MATERIAL SHOWN
# # # # # # #

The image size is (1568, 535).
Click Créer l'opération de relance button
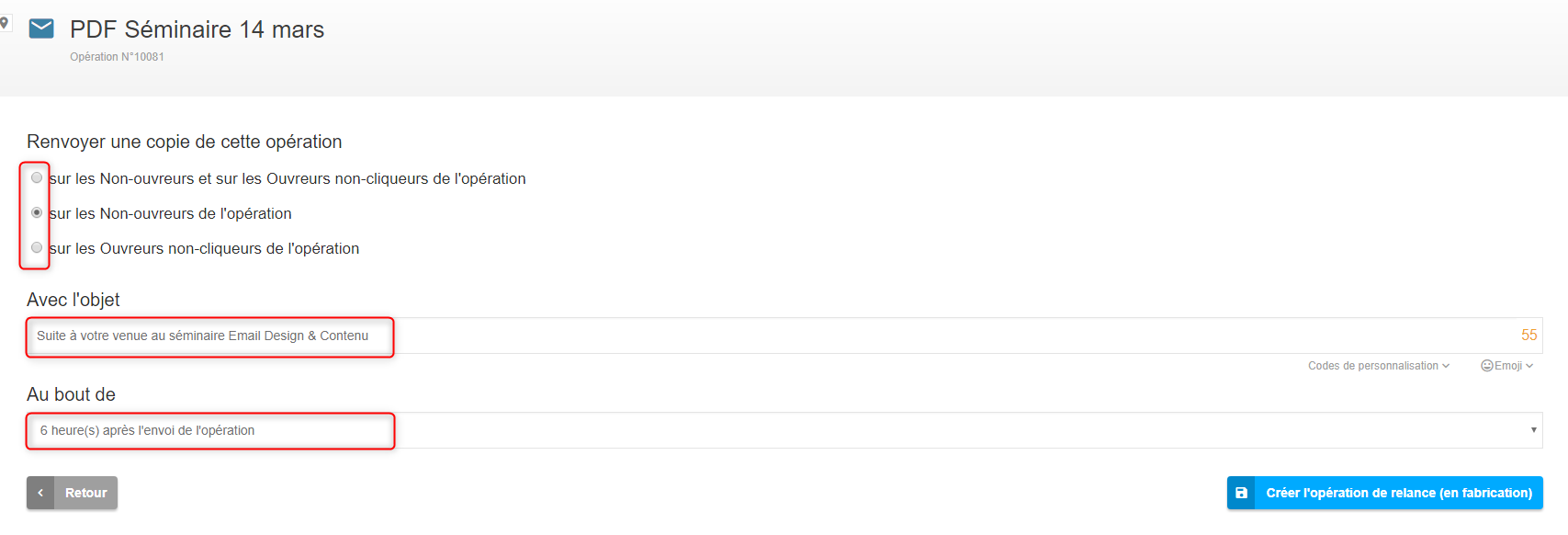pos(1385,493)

# # # # # # #

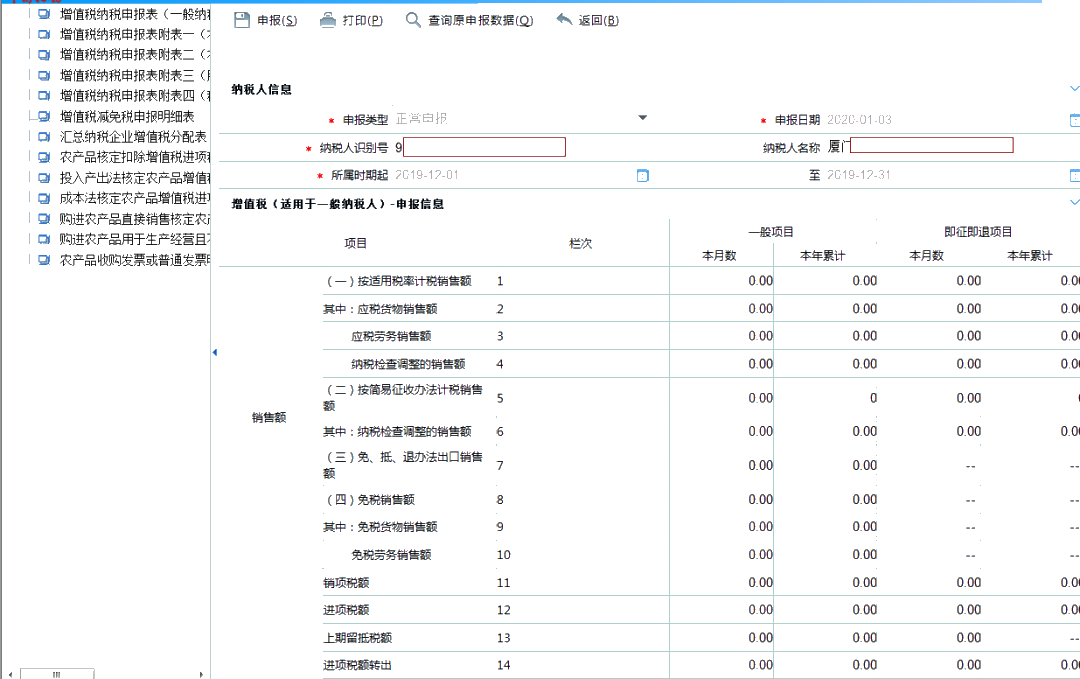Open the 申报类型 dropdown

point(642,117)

# # # # # # #

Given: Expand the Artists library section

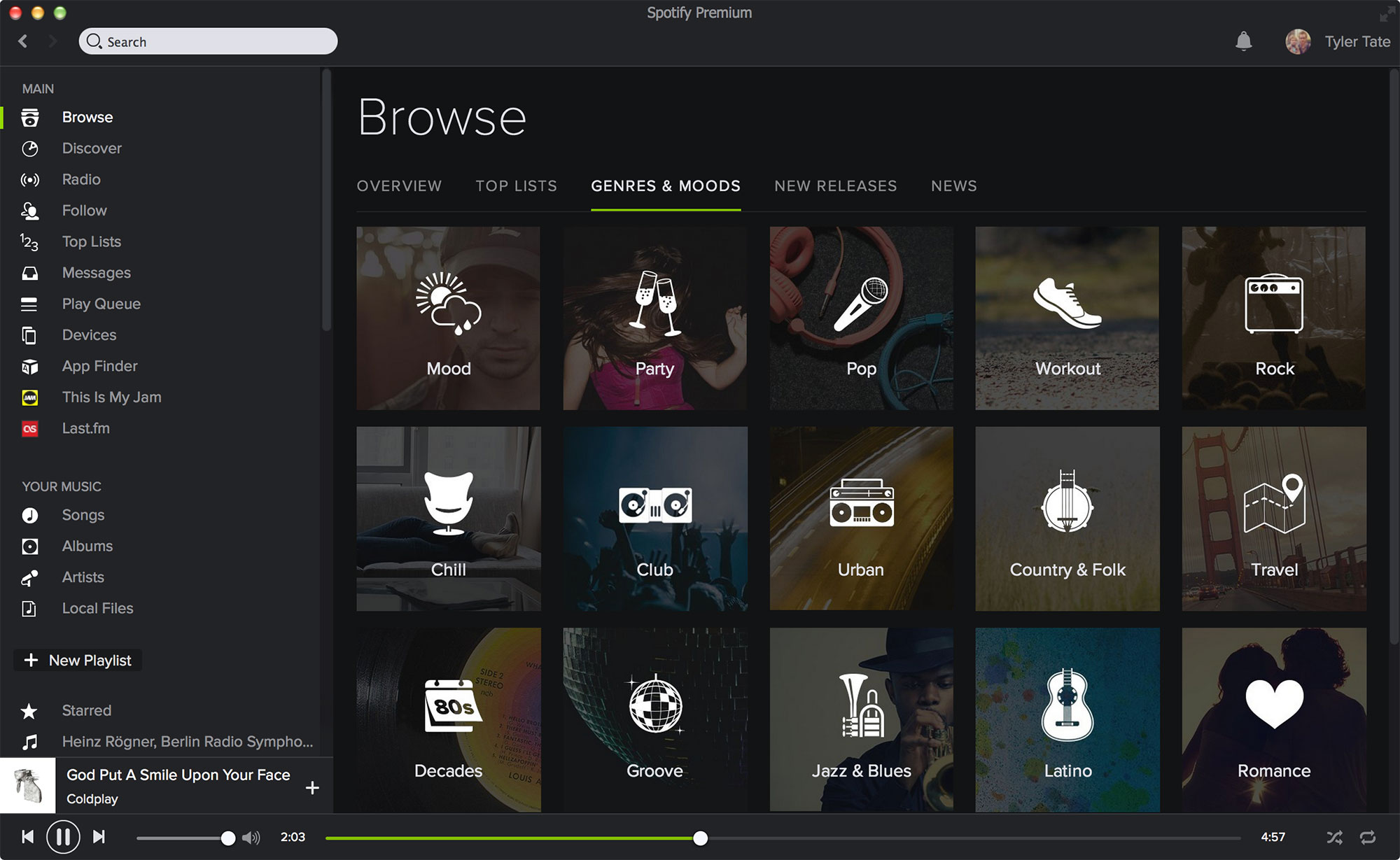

# # # # # # #

EXERCISE PROMPT
Shift the answer coordinates by adding 144 to each number, then write out again every line in the items from the line containing "The image size is (1568, 535)." through the line containing "pos(1385,493)", requests included. Leave the pictures out of your answer.

PROBLEM SOLUTION
The image size is (1568, 535).
Click Créer l'opération de relance button
pos(1529,637)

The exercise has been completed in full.